Would you repeat word for word the lines of the listing that follows, from the one with "The image size is (800, 600)." up to and including the one with "Tap the sent message ending in 'OLTRE'", and leave out the images?
---- Provided material
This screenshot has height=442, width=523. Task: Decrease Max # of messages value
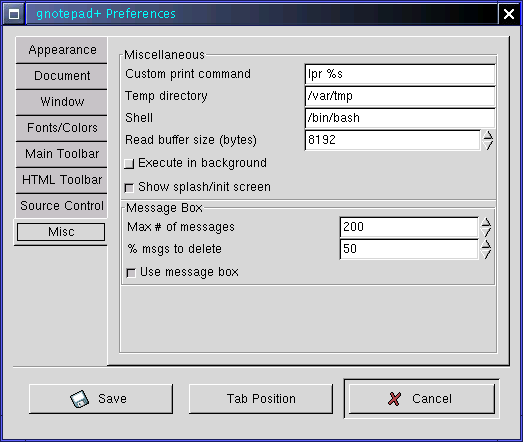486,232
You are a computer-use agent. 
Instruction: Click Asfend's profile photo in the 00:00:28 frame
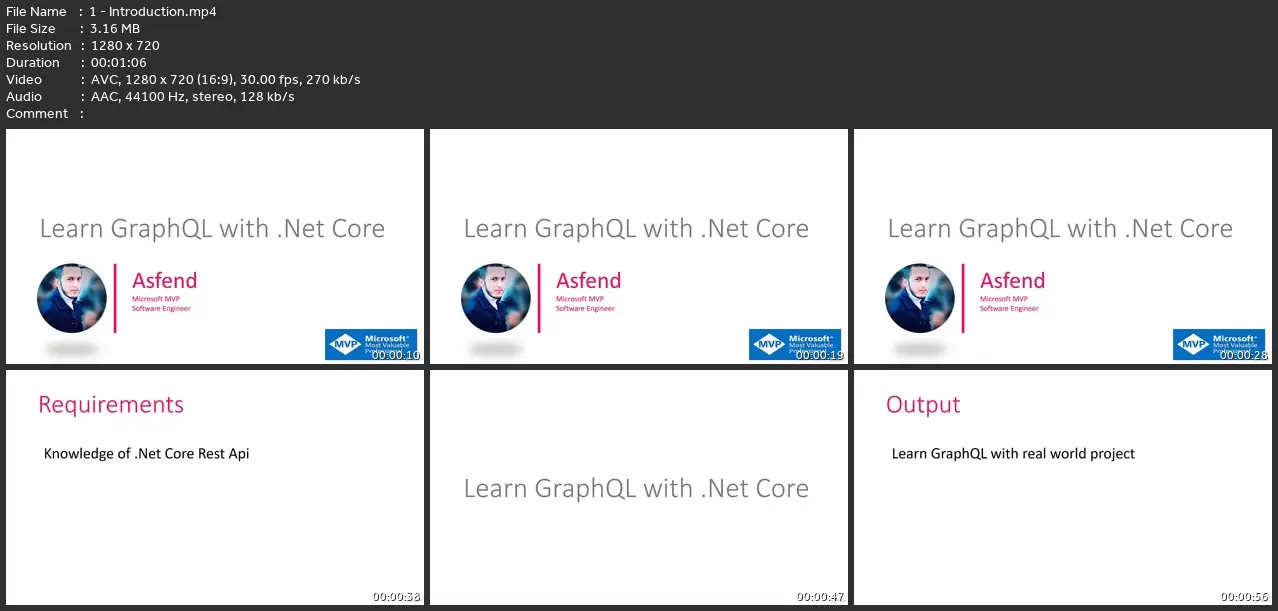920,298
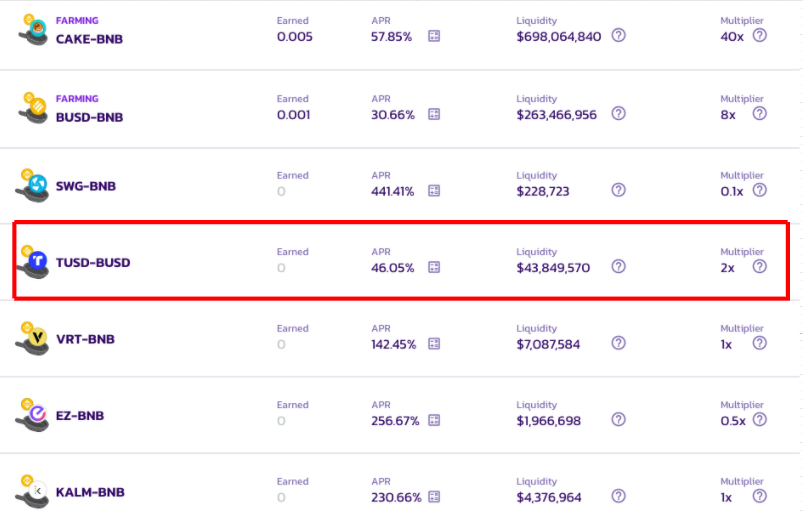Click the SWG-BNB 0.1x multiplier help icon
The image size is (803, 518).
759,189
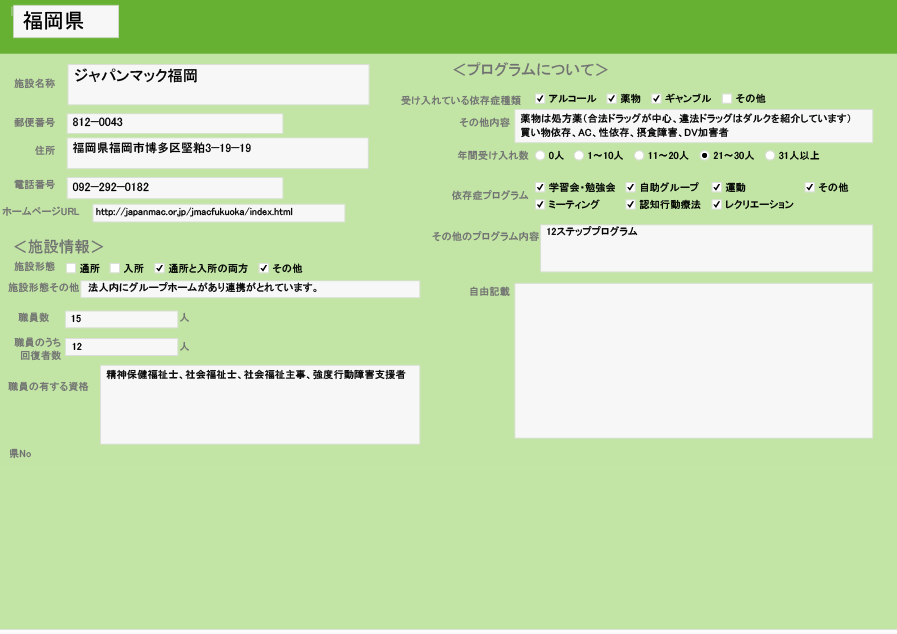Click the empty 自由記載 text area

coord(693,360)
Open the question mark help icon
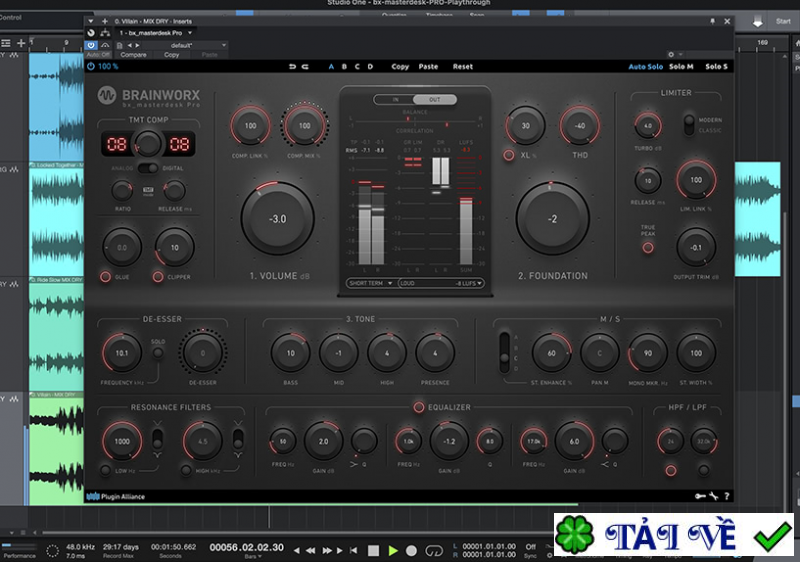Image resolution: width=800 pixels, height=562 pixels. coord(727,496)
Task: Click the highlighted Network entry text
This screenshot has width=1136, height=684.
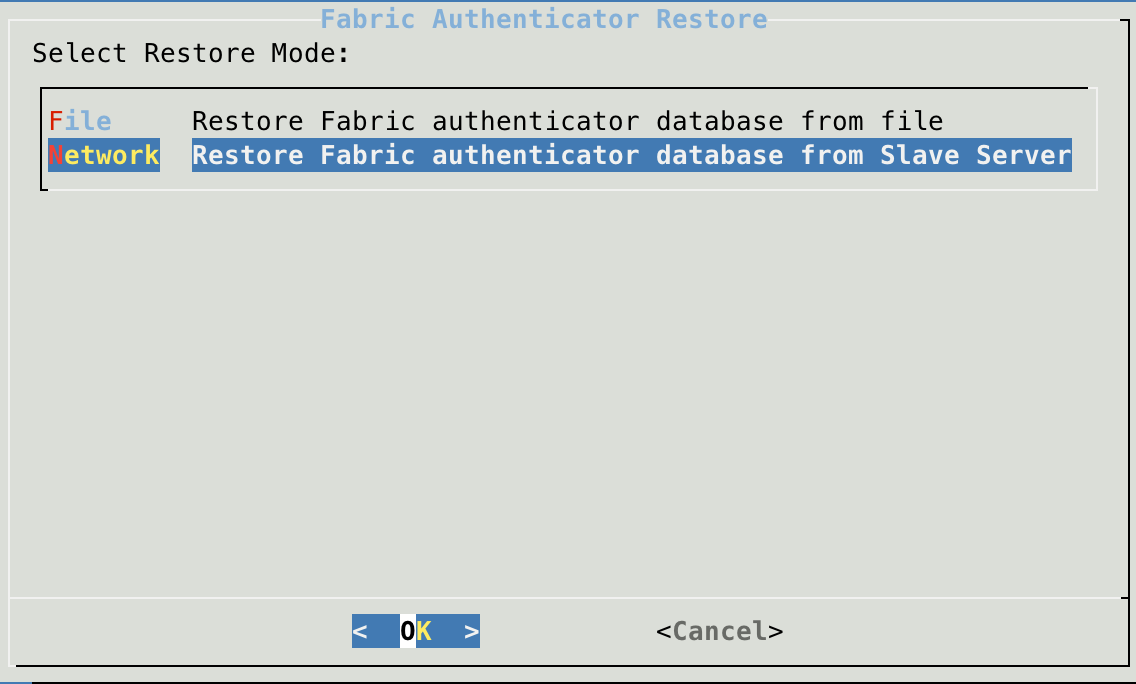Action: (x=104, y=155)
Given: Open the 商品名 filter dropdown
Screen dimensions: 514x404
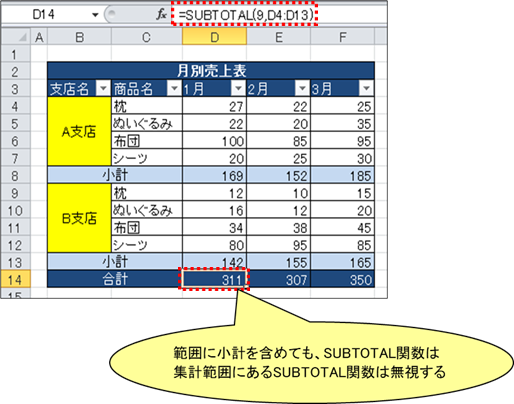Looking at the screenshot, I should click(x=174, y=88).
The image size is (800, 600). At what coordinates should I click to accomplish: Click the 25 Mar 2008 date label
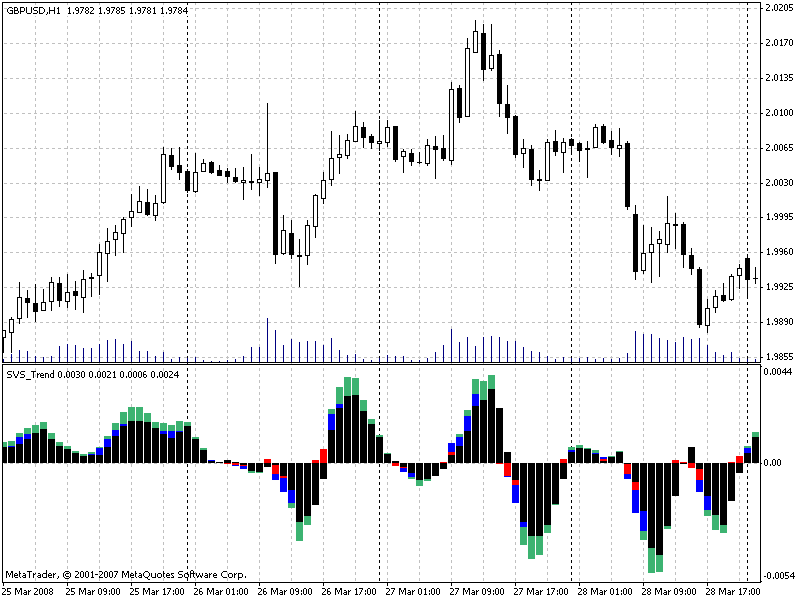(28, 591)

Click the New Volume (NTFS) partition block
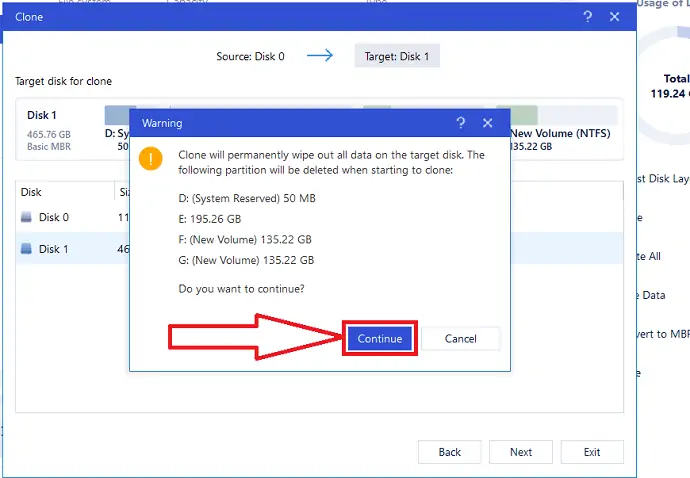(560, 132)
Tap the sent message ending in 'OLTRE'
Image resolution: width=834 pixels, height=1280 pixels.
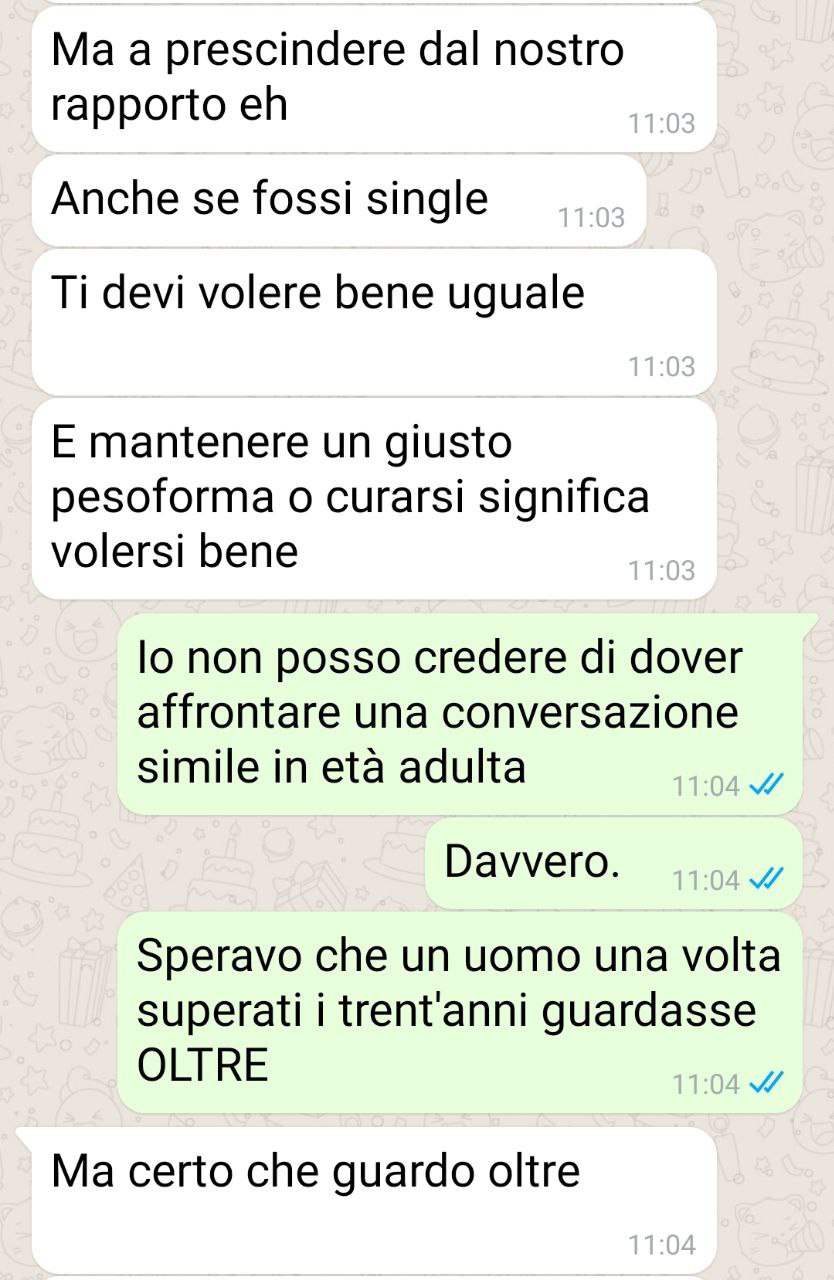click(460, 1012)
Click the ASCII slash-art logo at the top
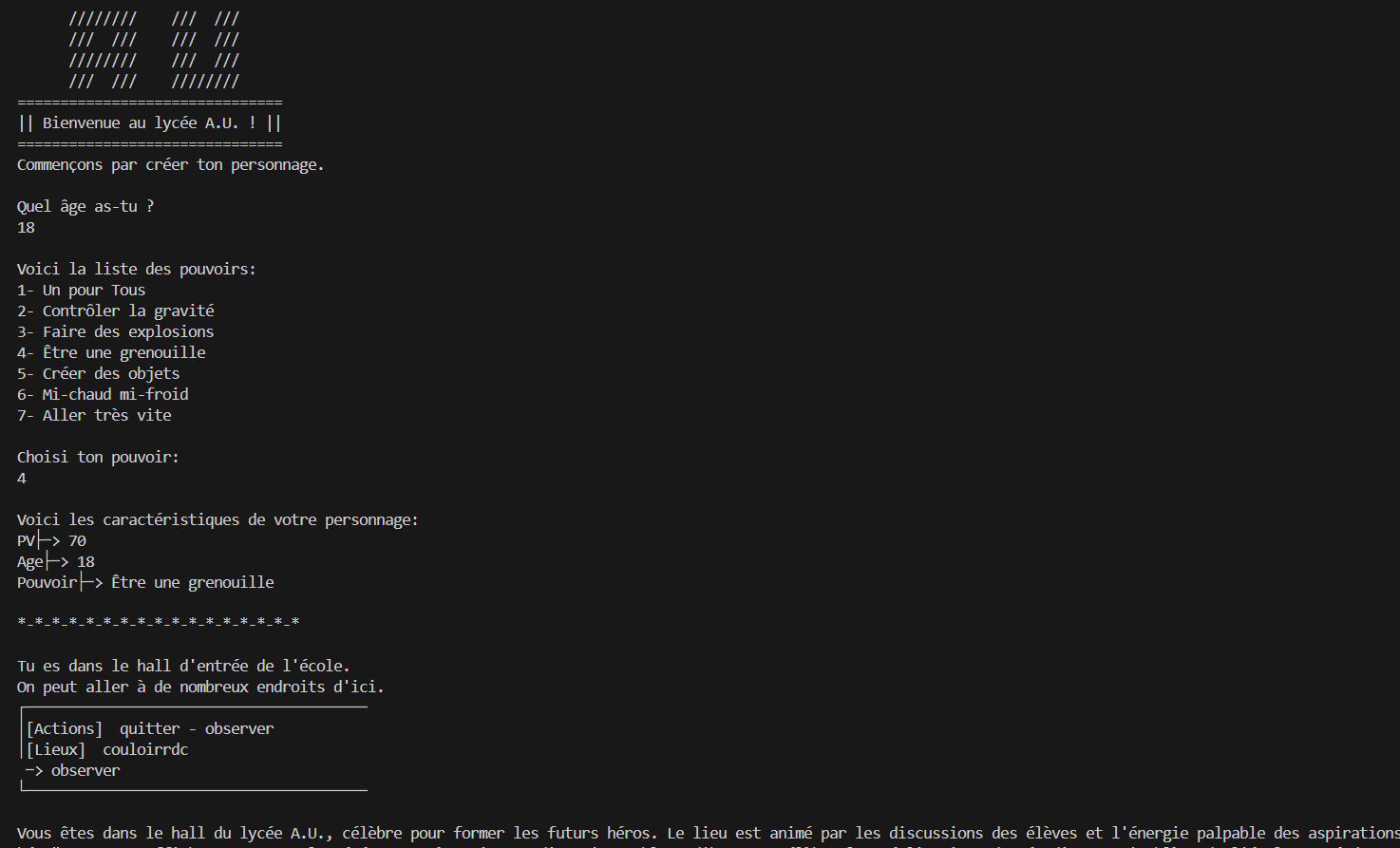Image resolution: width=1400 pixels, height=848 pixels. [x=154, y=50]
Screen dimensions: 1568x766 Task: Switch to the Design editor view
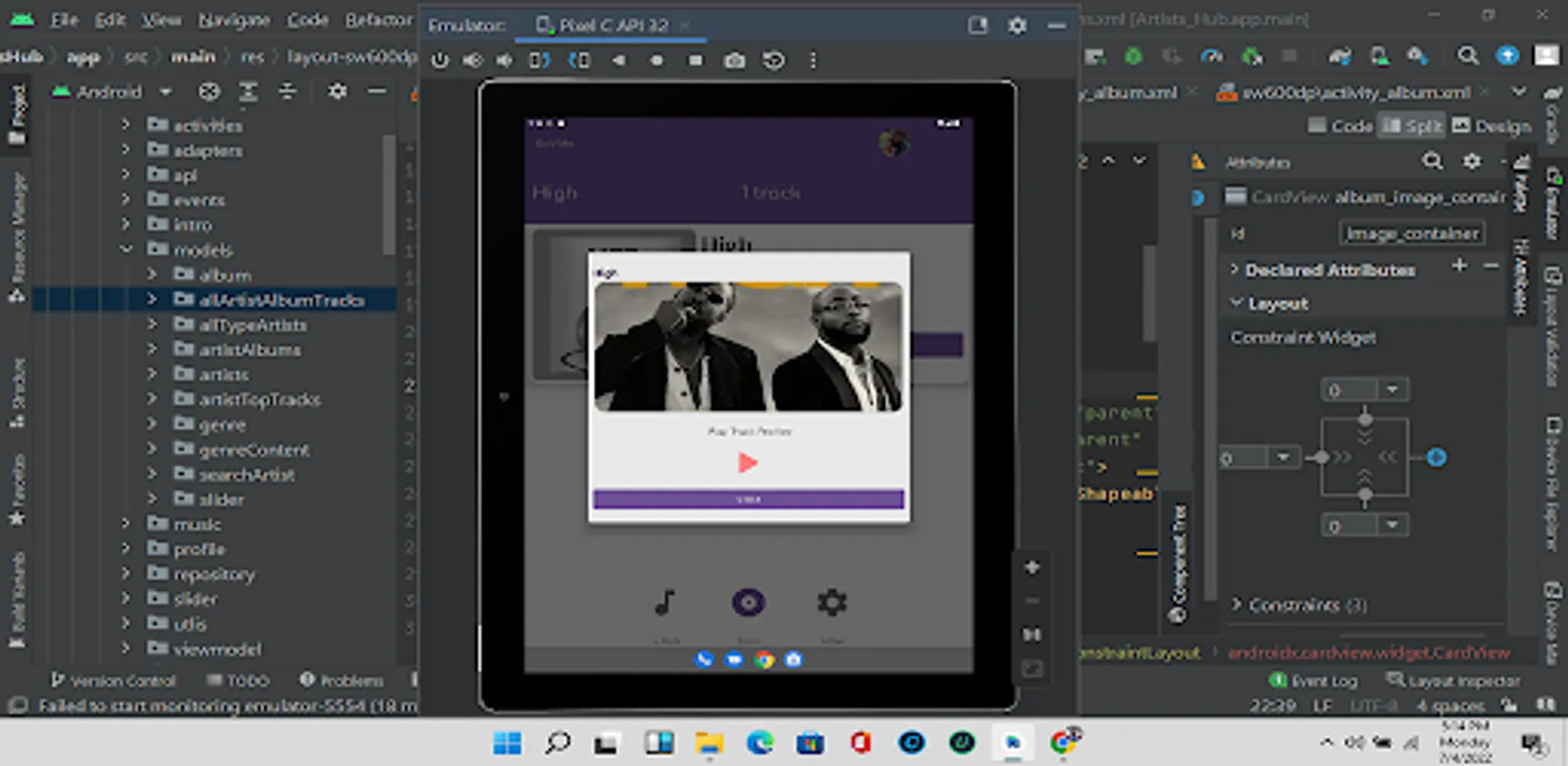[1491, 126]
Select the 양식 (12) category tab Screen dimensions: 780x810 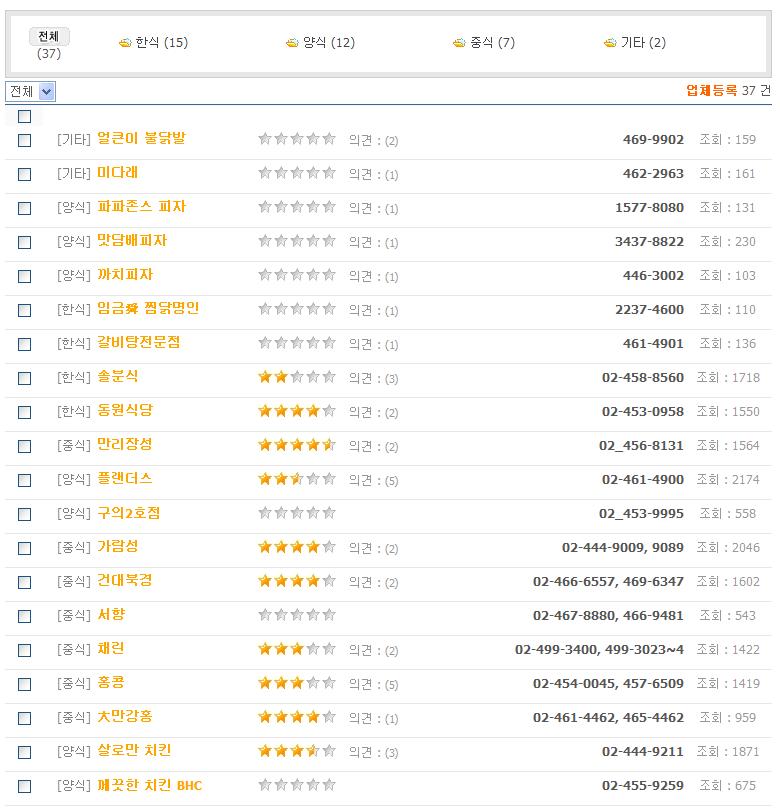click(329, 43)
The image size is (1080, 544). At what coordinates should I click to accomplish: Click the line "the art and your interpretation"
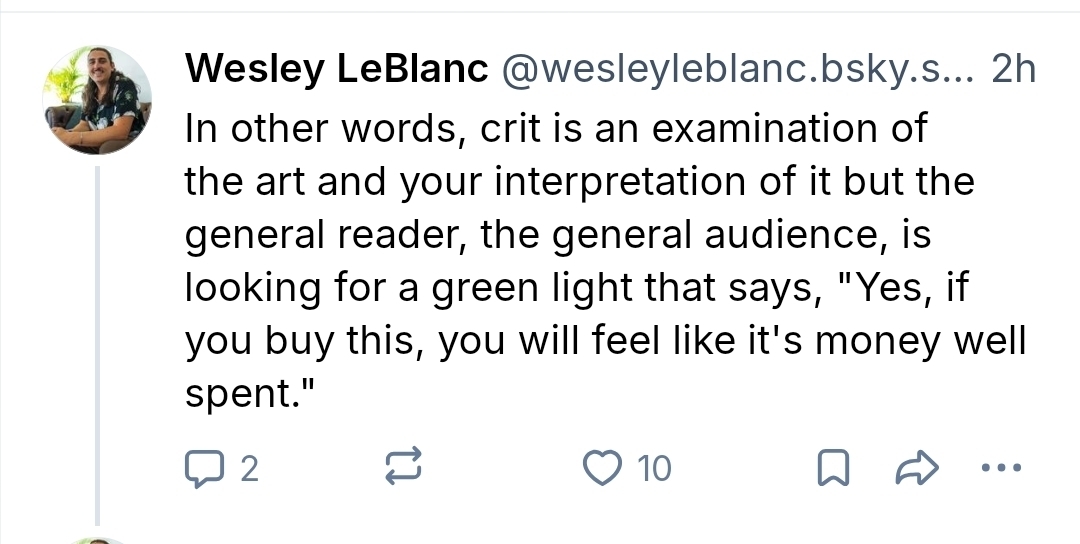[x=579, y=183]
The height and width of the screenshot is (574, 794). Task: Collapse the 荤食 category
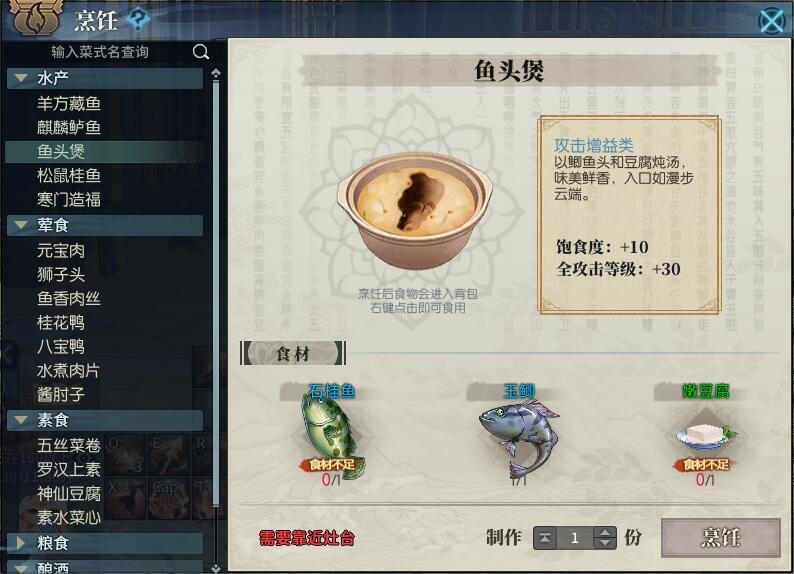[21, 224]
--------
Solution for this exercise.
The image size is (800, 600). At what coordinates should I click to accomplish: Click the 25 Mar 2008 date label
(28, 591)

Click the New Volume (NTFS) partition block
(560, 132)
Tap the sent message ending in 'OLTRE'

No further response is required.